Correlations in the Structure and Function of Human Placental Lactogen and Human Growth Hormone. I. Modification of the Disulfide Bonds

Abstract

The two disulfide bonds of human placental lactogen (hPL) and human growth hormone (hGH) were chemically modified, and the lactogenic and immunologic activities of the derivatives were compared with those of the native unmodified hormones. Reduction and alkylation with iodoacetamide and iodoacetic acid selectively disrupted the two bonds, resulting in the formation of the S—carbamidomethyl and S—carboxymethyl derivatives, respectively. Performic acid oxidation converted the half—cystine residues to cysteic acid, oxidized the methionine residues to methionine sulfone and destroyed the single tryptophan residue in each hormone.

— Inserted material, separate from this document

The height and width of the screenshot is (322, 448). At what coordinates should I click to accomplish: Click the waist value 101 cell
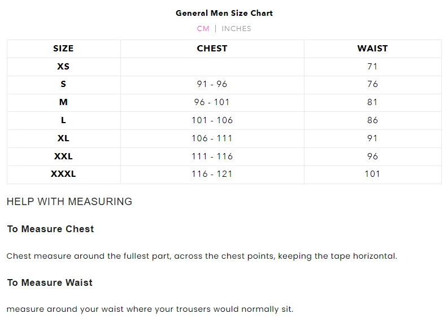click(372, 174)
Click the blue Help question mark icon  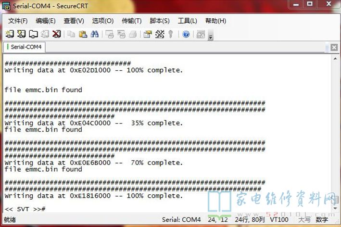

The lactogenic potency of the derivatives, as measured by the stimulation of casein synthesis in vitro in mammary gland explants, was completely retained; immunologic activity, on the other hand, was markedly decreased or abolished. Neither the tertiary structure contributed by the two disulfide bonds in each molecule nor the presence of intact methionine and tryptophan residues is essential for lactogenic activity. Therefore, the chemical features required for this effect may reside in only a portion of the polypeptide chain common to both hormones. (Endocrinology91: 721, 1972)